Saturday, July 19, 2014

Weight. It’s Just a Number… Currently, An Uncomfortable One

I am always very apprehensive talking about my weight and body image. Uncomfortable because I am and have always been considered tall, thin, and lanky. Therefore, any displeasure or discomfort I may express with my body usually results in the opposite party rolling his/her eyes, exclaiming my ridiculousness, or expressing disdain for what is often seen in our society as an ideal body type. I do not like to discuss my body because I do not like to bring attention to my body. Bringing attention to my body brings attention to my flaws, flaws that, to me, are glaring. That being said, I recognize that I am a victim of today’s media that values flat abs, tight asses, and cellulite free thighs. Being an intelligent, educated individual, I expect myself not to fall victim to these skewed values, and yet, I do, everyday. Therefore, discussions surrounding my imperfect body also contain an element of shame. Knowledge should equal power, and yet, I feel mentally incapable of accepting my imperfections despite my understanding of the media.

            I am today, the heaviest I have ever been. A brutal winter, a rainy spring, and a summer consumed with packing have raised my stress level (and, therefore, my appetite) and almost entirely eliminated my ability to workout. I have watched my stomach become increasingly flabby, my thighs become increasingly large, and my waist become increasingly less defined. My waistbands have become tighter affording less wiggle room, and my tank tops have a distinctive belly bulge. The number on my scale has slowly but surely crept up to an uncomfortable high.

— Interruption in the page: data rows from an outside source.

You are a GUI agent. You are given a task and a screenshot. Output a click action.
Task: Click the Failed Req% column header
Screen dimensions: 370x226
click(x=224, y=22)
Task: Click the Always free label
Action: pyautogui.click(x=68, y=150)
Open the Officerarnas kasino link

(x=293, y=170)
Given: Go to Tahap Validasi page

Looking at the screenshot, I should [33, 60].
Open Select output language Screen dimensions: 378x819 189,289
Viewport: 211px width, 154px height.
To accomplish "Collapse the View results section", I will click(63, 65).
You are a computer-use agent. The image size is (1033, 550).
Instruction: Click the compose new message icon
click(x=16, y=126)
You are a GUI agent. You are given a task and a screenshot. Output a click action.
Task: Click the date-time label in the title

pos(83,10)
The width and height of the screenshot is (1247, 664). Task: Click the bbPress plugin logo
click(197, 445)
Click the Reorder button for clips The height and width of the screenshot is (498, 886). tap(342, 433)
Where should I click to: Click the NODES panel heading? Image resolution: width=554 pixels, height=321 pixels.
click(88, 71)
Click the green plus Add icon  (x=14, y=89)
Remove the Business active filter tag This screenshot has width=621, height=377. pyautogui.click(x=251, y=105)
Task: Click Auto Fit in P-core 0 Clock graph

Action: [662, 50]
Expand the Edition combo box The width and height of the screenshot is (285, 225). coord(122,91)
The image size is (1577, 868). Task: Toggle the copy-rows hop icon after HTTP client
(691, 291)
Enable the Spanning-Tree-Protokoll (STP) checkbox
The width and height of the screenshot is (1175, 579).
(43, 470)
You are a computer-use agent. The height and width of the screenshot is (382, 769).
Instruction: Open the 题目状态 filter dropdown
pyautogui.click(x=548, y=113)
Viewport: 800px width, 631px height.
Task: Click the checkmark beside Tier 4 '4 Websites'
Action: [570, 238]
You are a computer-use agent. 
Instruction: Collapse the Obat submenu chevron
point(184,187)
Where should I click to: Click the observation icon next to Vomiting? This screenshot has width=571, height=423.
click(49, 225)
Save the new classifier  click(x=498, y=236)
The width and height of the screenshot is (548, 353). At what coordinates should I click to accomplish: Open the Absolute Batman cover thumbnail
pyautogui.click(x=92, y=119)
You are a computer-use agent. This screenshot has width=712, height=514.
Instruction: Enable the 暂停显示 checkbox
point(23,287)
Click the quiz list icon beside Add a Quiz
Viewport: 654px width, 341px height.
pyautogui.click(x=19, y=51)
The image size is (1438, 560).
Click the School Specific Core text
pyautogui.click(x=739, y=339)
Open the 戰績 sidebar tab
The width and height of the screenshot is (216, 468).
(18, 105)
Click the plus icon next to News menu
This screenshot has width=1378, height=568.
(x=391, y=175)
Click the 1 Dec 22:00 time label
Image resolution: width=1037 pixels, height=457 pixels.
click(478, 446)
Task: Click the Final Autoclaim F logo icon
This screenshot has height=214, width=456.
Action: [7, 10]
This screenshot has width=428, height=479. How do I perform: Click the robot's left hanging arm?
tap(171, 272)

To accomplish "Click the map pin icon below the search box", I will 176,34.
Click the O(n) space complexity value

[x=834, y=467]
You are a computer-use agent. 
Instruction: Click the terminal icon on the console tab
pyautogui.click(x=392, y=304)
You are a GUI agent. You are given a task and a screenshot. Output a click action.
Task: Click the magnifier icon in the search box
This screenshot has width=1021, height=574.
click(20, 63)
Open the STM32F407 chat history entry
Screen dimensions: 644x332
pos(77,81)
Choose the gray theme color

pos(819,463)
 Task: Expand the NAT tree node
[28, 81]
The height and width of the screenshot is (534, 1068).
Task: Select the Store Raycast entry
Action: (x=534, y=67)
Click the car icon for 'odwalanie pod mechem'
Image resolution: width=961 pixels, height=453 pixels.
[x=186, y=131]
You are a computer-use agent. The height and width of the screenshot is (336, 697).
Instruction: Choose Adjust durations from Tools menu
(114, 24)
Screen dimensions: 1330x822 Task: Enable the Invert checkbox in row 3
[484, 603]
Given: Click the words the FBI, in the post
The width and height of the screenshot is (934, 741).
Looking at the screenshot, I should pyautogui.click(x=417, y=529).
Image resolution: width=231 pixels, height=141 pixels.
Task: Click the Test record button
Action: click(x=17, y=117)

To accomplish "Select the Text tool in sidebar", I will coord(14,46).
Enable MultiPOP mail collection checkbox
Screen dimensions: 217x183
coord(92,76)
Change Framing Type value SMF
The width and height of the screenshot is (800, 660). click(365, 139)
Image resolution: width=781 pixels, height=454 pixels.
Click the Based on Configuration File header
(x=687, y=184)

            I generally avoid talking about numbers when referring to weight. I have always been a believer that numbers don’t matter, but health does. I avoid conversations about weight around my girls, but rather, continually stress eating healthy, exercising, and being strong. If I were still running half marathons, lifting regularly, and eating healthy the current number on my scale would be irrelevant. However, it is, today, a glaring reminder that I am not taking the necessary steps to be strong and healthy. It is a glaring reminder that external and internal forces have made me apathetic and lazy.


            Within the next week, my family will arrive at our new home in a new city. I pray that the change of scenery, the change in climate, and the shift from a rural to an urban life will re-energize me both mentally and physically. I look forward to once again being within walking distance of a grocery store, a coffee shop, and a Target! I am anxious to lace up my running shoes, plug in my iPod, and hit the streets running. I expect the numbers on my scale to slowly recede, my waistbands to gradually loosen, and to become more comfortable with this imperfect body that is mine alone.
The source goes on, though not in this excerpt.